Impermanence
By Andres Mario Zervigón
Professor of the History of Photography, Rutgers, The State University of New Jersey
Imagine you want to view some of the spectacular photographs that the Perseverance Mars rover took of the red planet. You consult the NASA website and, in a flash, you’re scrolling through its offerings. But that same flash describes your experience of the images. You see them on your screen and then you don’t. A quick look and then they’re gone. Alternatively, you could download your favorites and print them on an inkjet device. The result would be a stable material image, right?
Turned Towards the Firmament, Joachim Froese’s new series of Martian landscapes, culled from the same NASA website, suggests that the answer is not so clear. He employs a combination of procedures devised in the early years of photography to generate warm luminous prints that foreground their materiality and reflect the Martian colour environment. The paper itself warps and dimples at the edges, features clamp marks and pin holes, and the impressed frame dissolves where the negative ended and the chemicals bleed freely into the paper. Holding this object in our hand or even just looking at it, we have a sense of physical permanence as compared to the fleeting digital picture on our screen. But Froese forces us to question this seemingly evident distinction. In his workflow, he has left out the fixing bath, a vital step that makes photographic prints permanent. Instead, he adopts a method first used by Englishman William Henry Fox before fixer was available. Talbot washed his prints in a salt solution which stabilized them but left them sensitive to strong UV light. Working in this archaic manner, Froese returns to the medium’s very origins before fixer was available, reminding us that photography’s identity has in fact always been associated with the fleeting, the impermanent, and the provisional. His photographs, which offer rich revelations about the distant landscapes of Mars, are as fleeting as the radio signals that delivered these images back to Earth. Are the homes depicted in the accompanying series Dwelling just as impermanent?

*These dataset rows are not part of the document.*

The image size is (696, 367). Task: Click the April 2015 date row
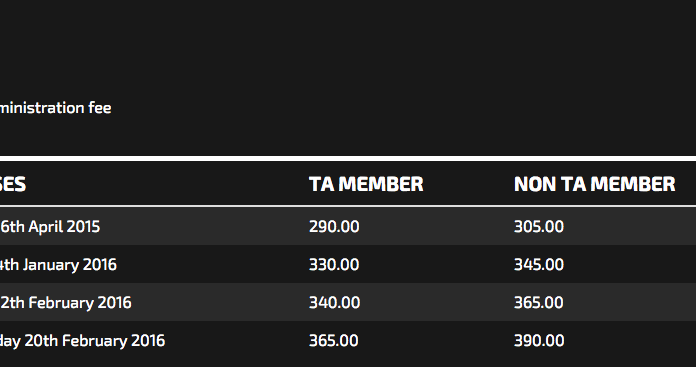348,226
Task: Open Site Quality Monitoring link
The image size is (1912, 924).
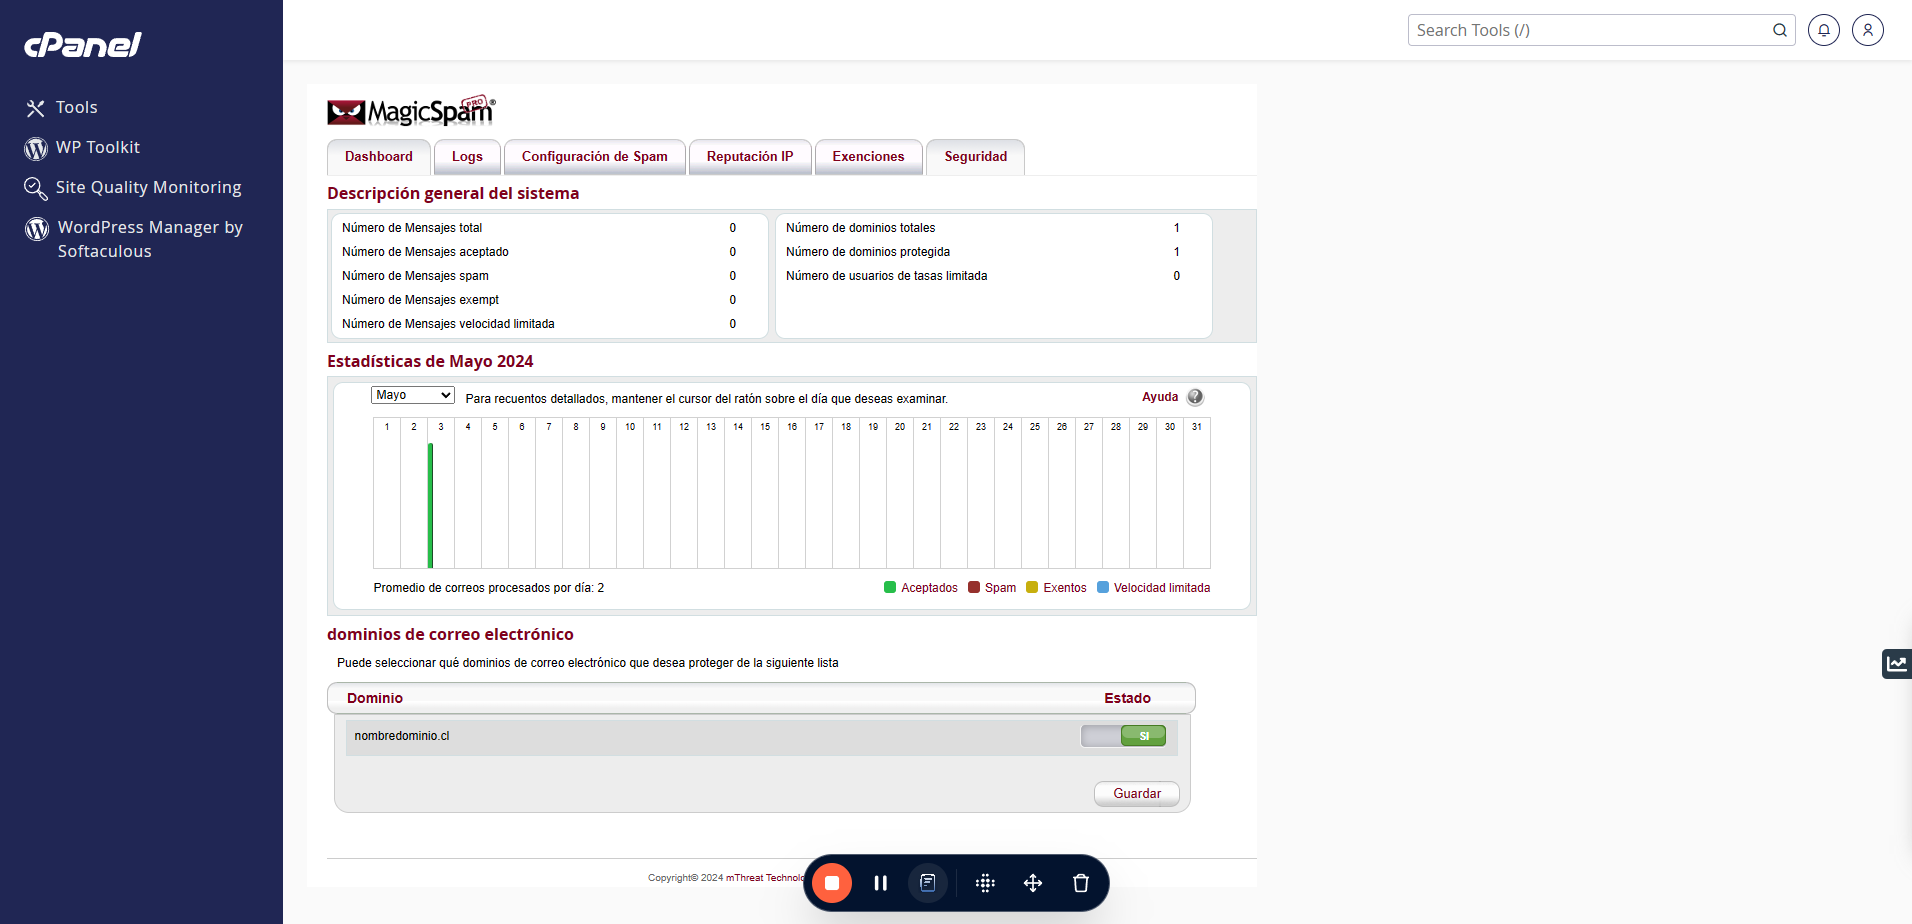Action: (x=148, y=188)
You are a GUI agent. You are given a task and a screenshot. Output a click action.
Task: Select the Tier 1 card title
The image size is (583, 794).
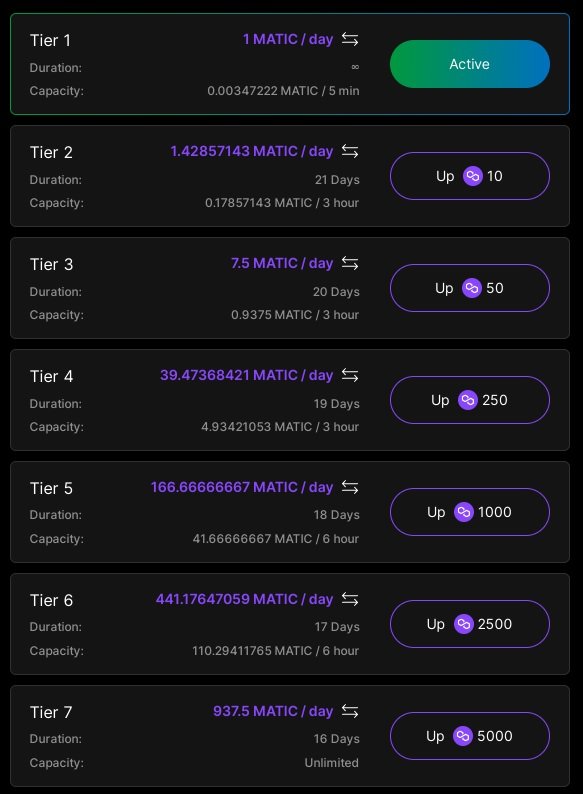coord(50,41)
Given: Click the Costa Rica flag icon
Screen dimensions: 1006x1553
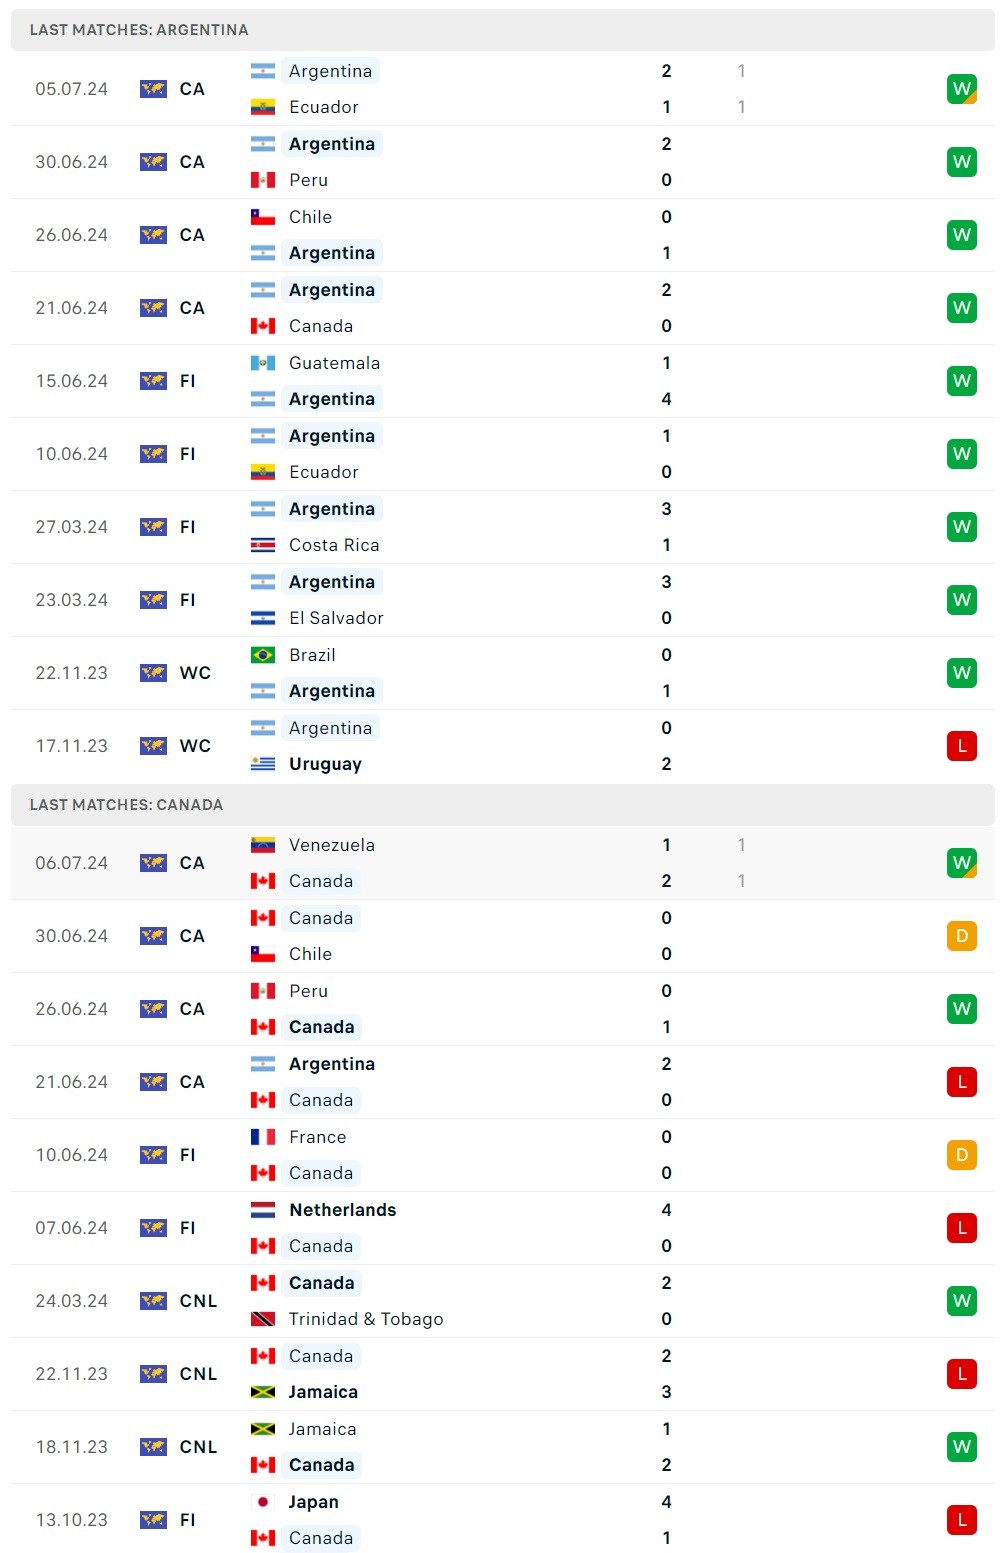Looking at the screenshot, I should tap(263, 545).
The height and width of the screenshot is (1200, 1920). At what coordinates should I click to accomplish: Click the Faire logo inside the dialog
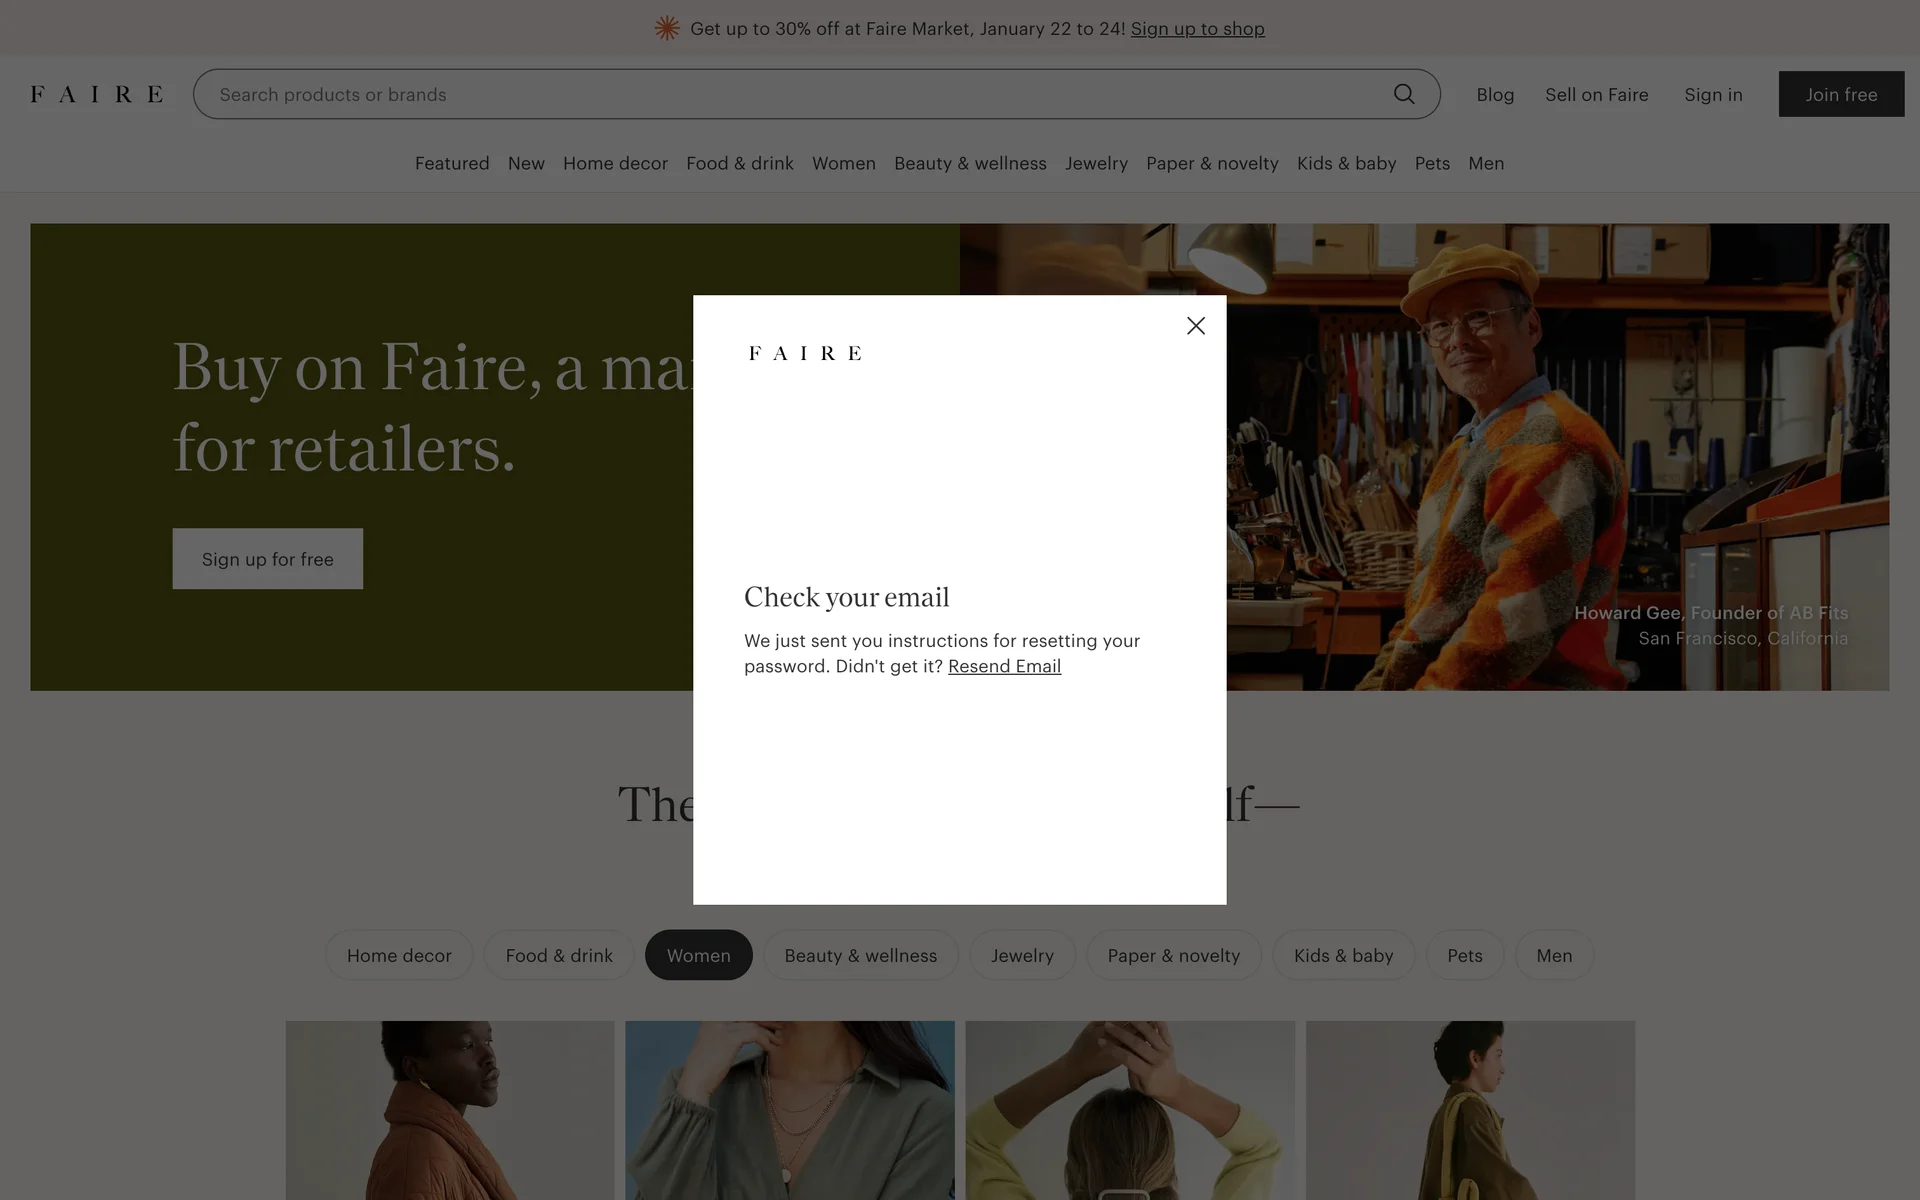[805, 353]
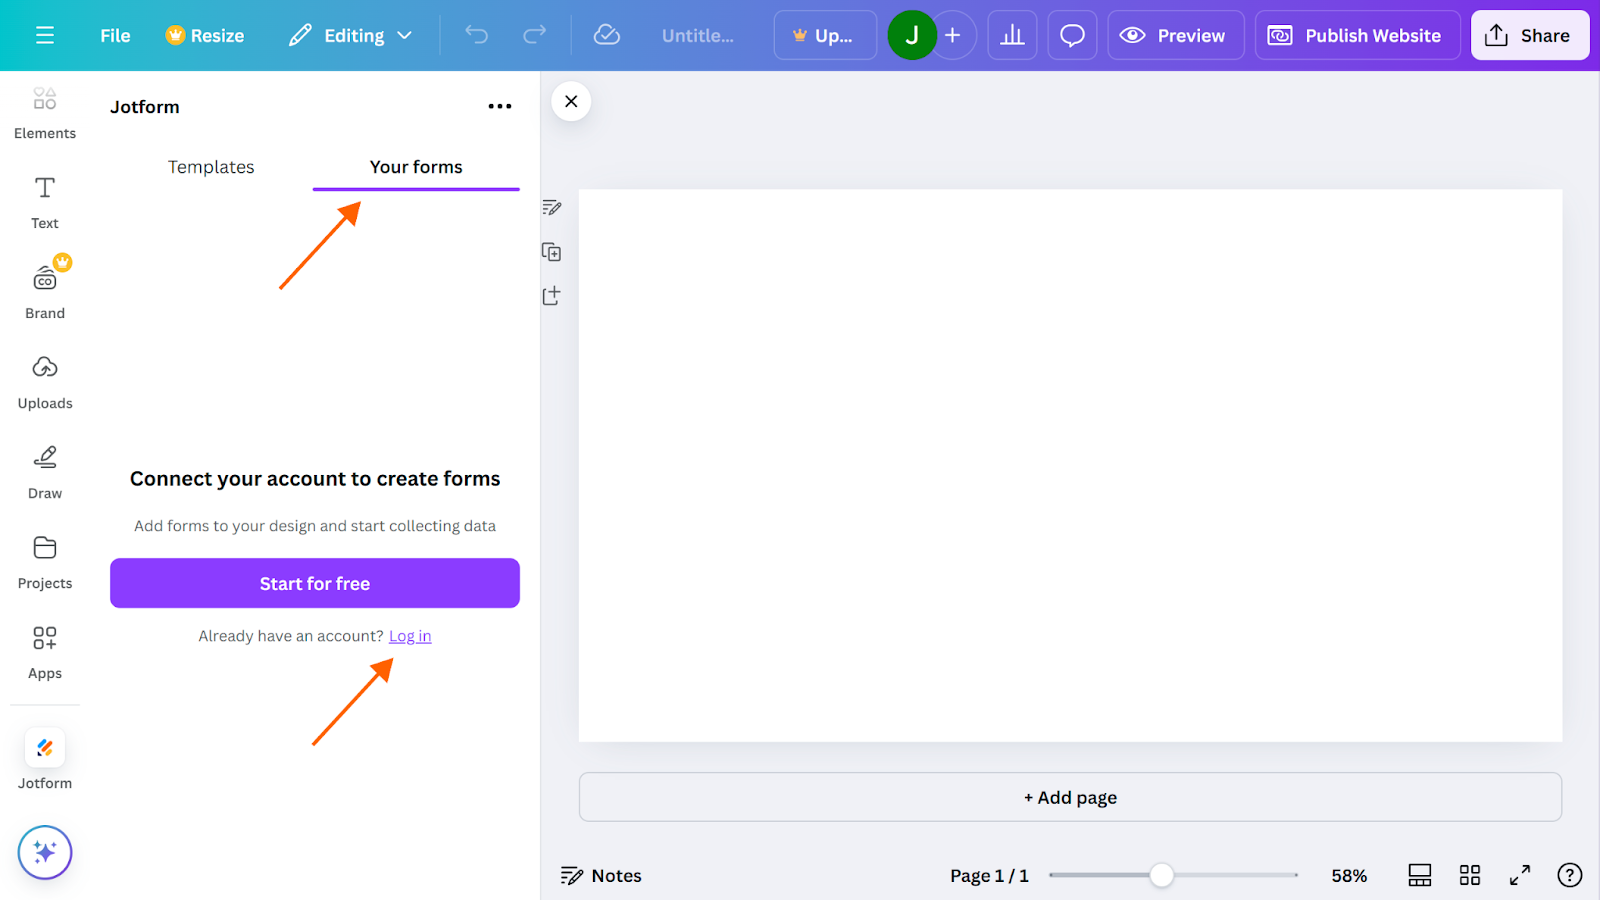The image size is (1600, 900).
Task: Enter fullscreen presentation view
Action: coord(1519,875)
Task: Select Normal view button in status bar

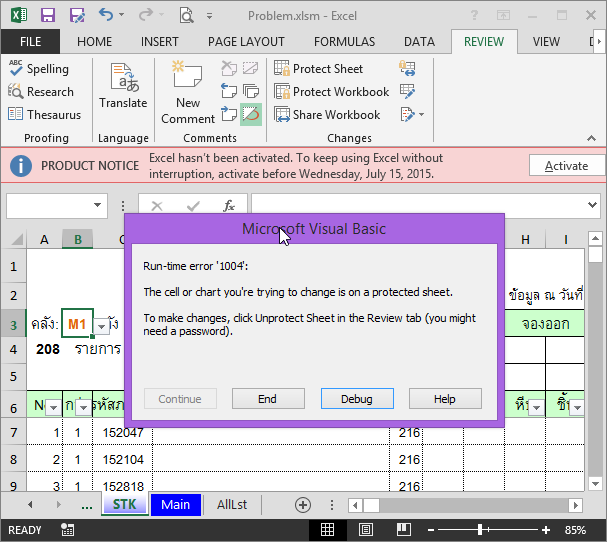Action: (328, 530)
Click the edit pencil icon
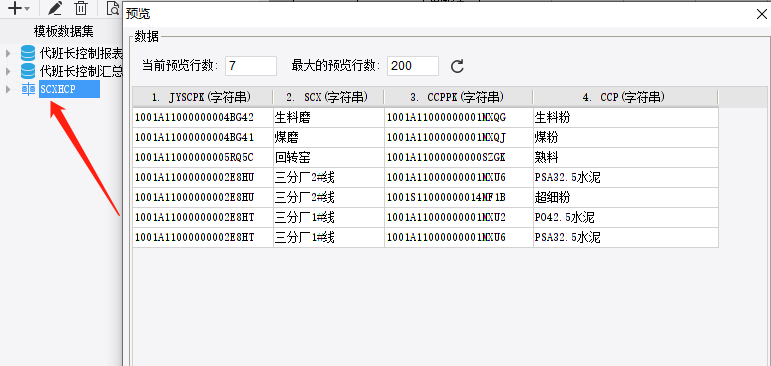771x366 pixels. click(x=56, y=8)
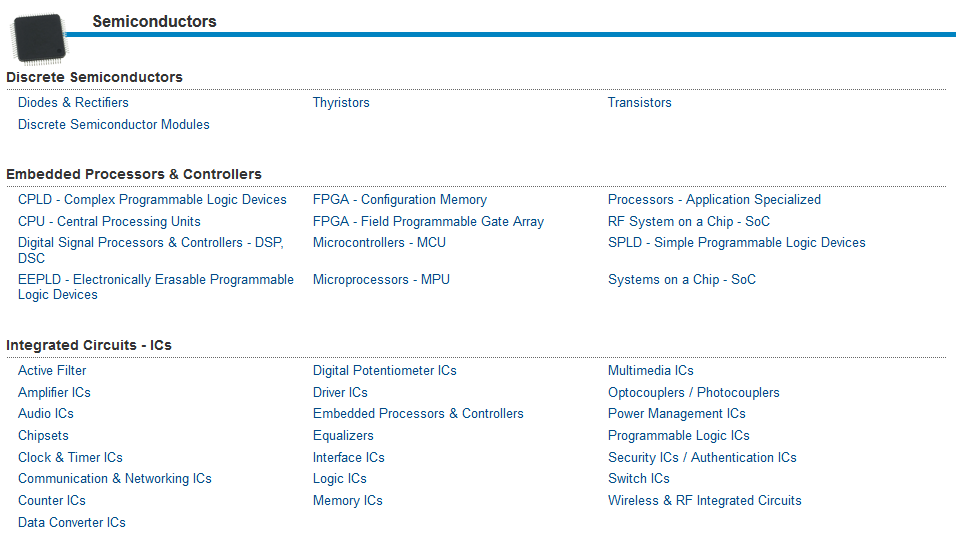Image resolution: width=974 pixels, height=546 pixels.
Task: Open Microcontrollers - MCU category
Action: (x=379, y=242)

Froese finds himself among a growing corps of artists who have returned to photography’s early procedures to explore the medium’s foundational identity. They constitute what critic Lyle Rexer has termed the “antiquarian avant-garde,” a group intent on reengaging “the physical facts of photography, its materials and process” in the shadow of digital imaging technologies. The revival began with artists such as Betty Hahn, who in the mid-1960s began using gum bichromate printing procedures that she found outlined in late 19th-century technical manuals. Others followed on her lead, such as Sally Mann, who has employed the mid-19th-century wet collodion process since the 1990s, and Adam Fuss, who has been making large daguerreotypes for the last 20 years. The latter of these procedures was the first to be publicly revealed in 1839. It yields small images on a silver coated copper plate which oscillate between negative and positive. Its inventor, Louis-Jacques-Mandé Daguerre, had his procedure purchased by the French state and made available to all for free. Over the same period of time, Talbot disclosed his own technology that employed the negative-positive process, which became the standard for analog photography up to the digital age.
Technically Froese draws on Talbot’s and Daguerre’s processes all at once, using the Englishman’s negative-positive printing on paper, along with a gold toning technology widely associated with the daguerreotype. Stabilized but not permanently protected from UV exposure, the resulting photograph becomes an organic object destined to change over its life span. A viewer can only appreciate the prints for brief moments in a controlled environment, bringing us back to the original transient image we saw on our screen when scrolling through the NASA website. Are the two conditions all that different, Froese asks us to consider? And how do these impermanent prints of reddish rock beds, mountains, and wind-swept dunes on another planet compare to the more traditional fixed prints of small homes in verdant landscapes, which do not fade? Are the interplanetary visions mere apparitions compared to the familiarity and permanency of home? They otherwise look similar, except that the domestic photographs lack the deep red toning of the Martian pictures. What do they say about photography today, when few of us encounter physical prints, and what can they report of the medium’s original status as an image?
About the writer:
Andrés Mario Zervigón is Professor of the History of Photography at Rutgers, the State University of New Jersey (USA). He is author of John Heartfield and the Agitated Image (2012) and Photography and Germany (2017). With Tanya Sheehan he edited Photography and Its Origins (2014), with Sabine Kriebel Photography and Doubt (2017), and with Donna Gustafson Subjective-Objective: A Century of Social Photography (2017). His current book project is a history of Die Arbeiter-Illustrierte Zeitung, for which he received a CASVA Senior Fellowship (2013-14). Zervigón leads The Developing Room, an academic working group at Rutgers devoted to photography studies.